▸ **Problem requirements**:
Can you output the data word for word, from its very start up to and including the line that contains "[x=32, y=400]", without the pictures?

▸ **Dataset extract**:
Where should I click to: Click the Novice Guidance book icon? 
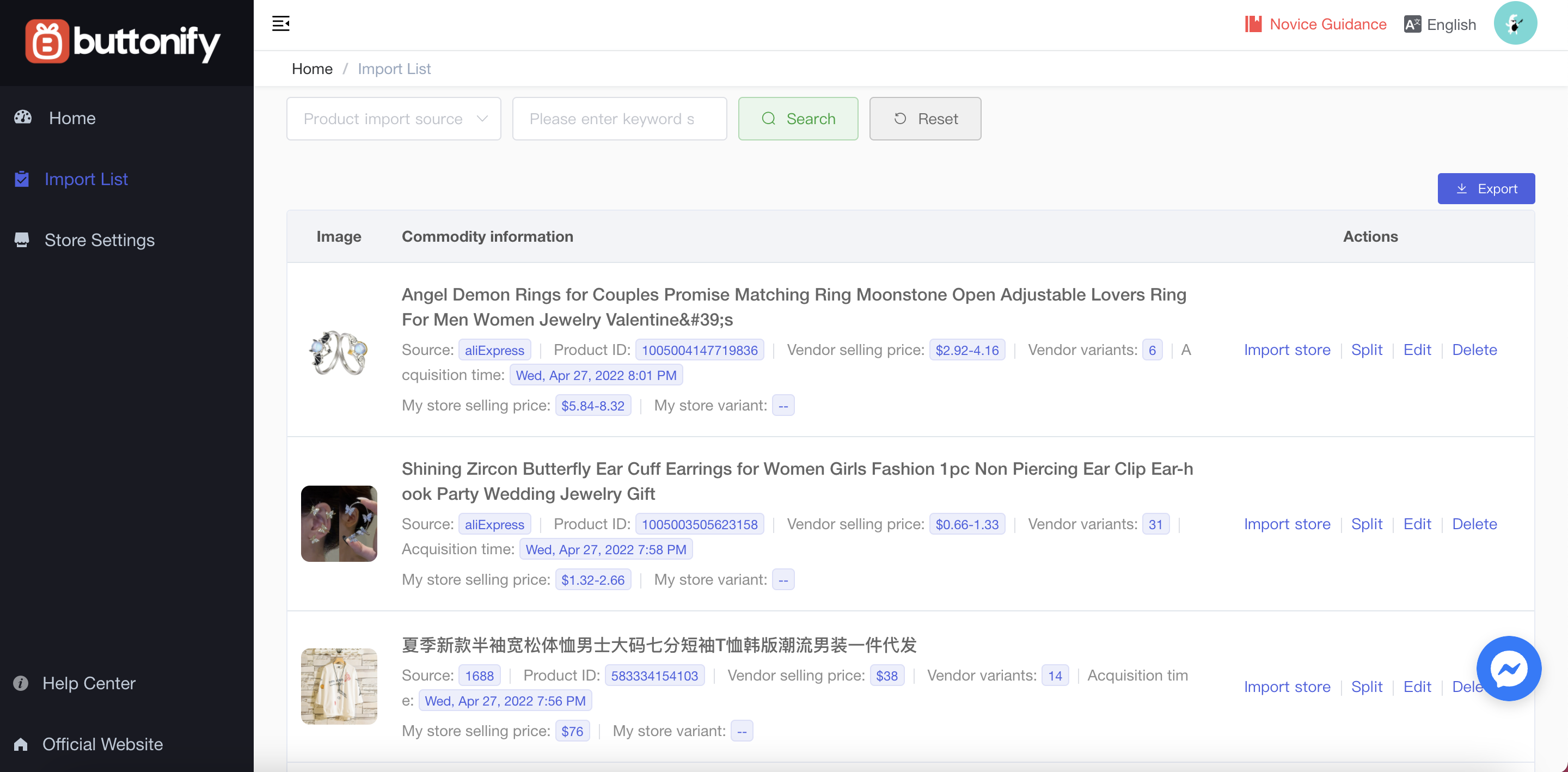[1253, 24]
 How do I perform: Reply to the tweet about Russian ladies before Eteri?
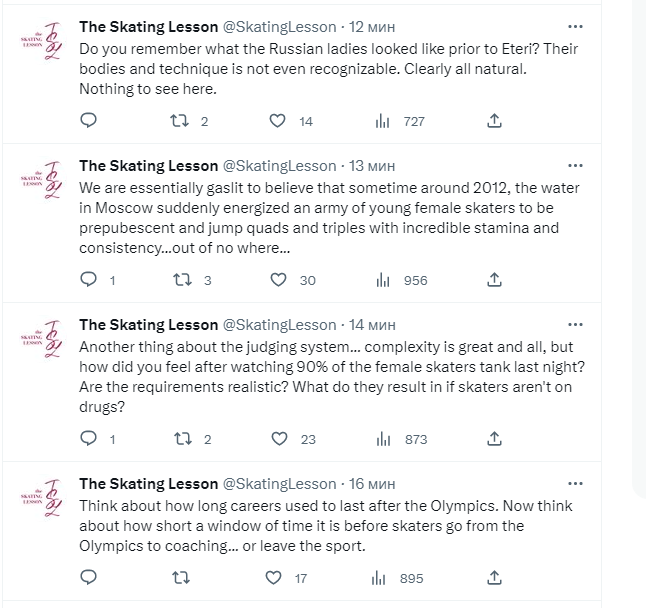88,121
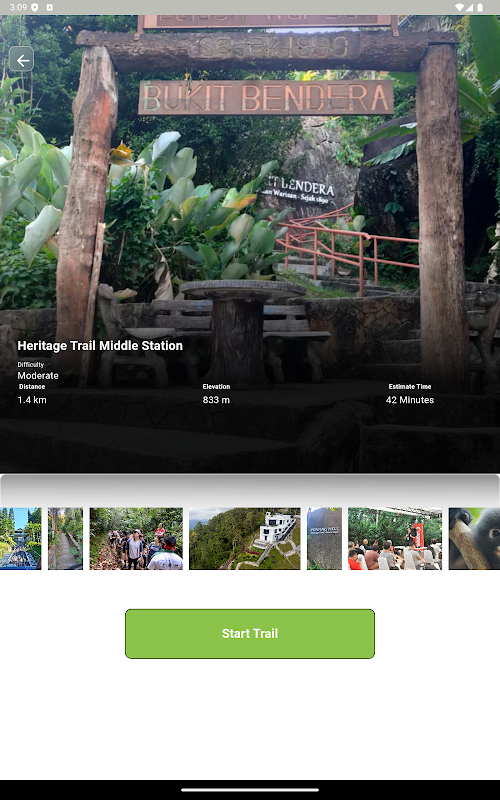Tap the 1.4 km distance value
The image size is (500, 800).
[x=32, y=400]
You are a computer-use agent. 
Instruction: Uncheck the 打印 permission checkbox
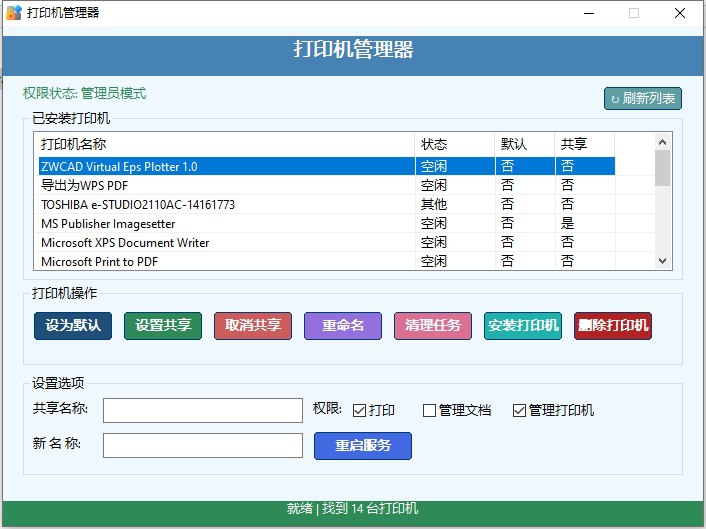click(359, 410)
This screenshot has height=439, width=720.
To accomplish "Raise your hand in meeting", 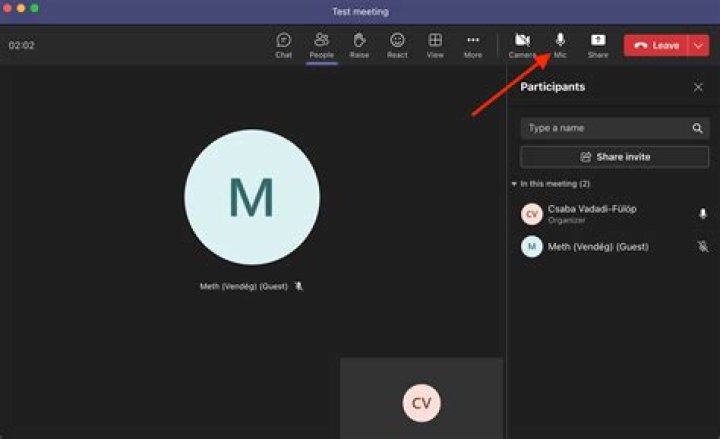I will (x=359, y=45).
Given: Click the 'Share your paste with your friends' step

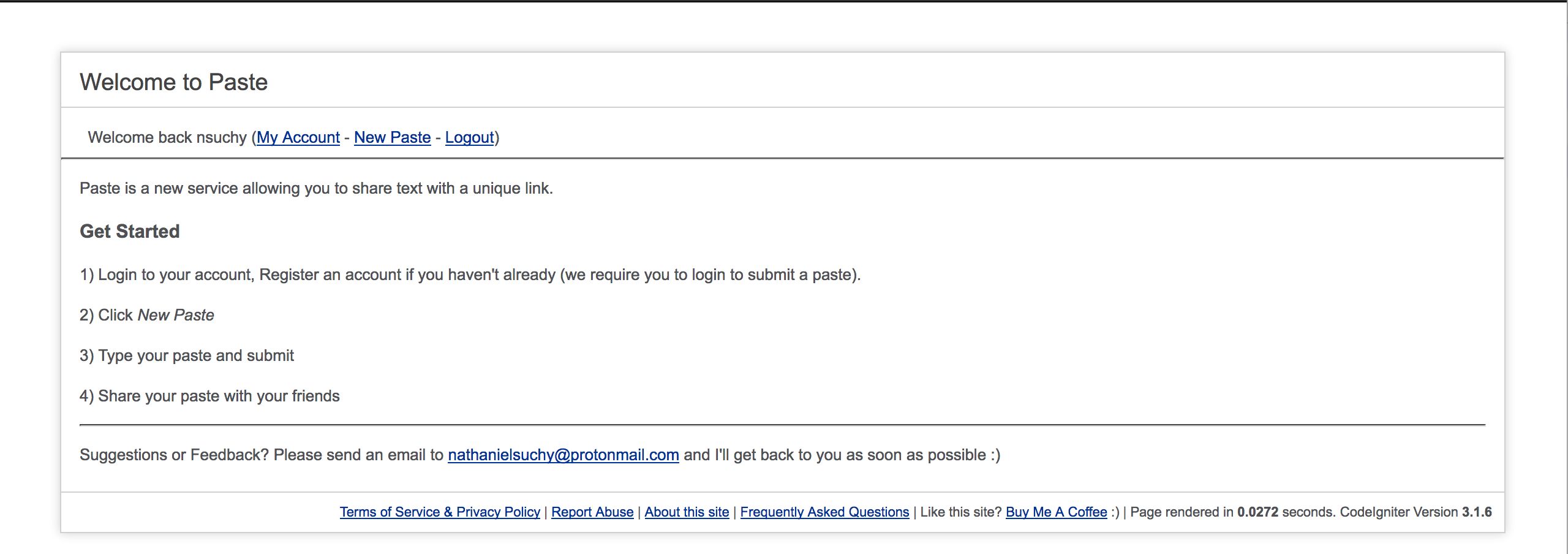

▸ **Correct result**:
Where should I click to: Click the Novice Guidance book icon? 
[1253, 24]
 How do I perform: Reply to the tweet about Russian ladies before Eteri?
88,121
Tap the 1.4 km distance value
The image size is (500, 800).
[x=32, y=400]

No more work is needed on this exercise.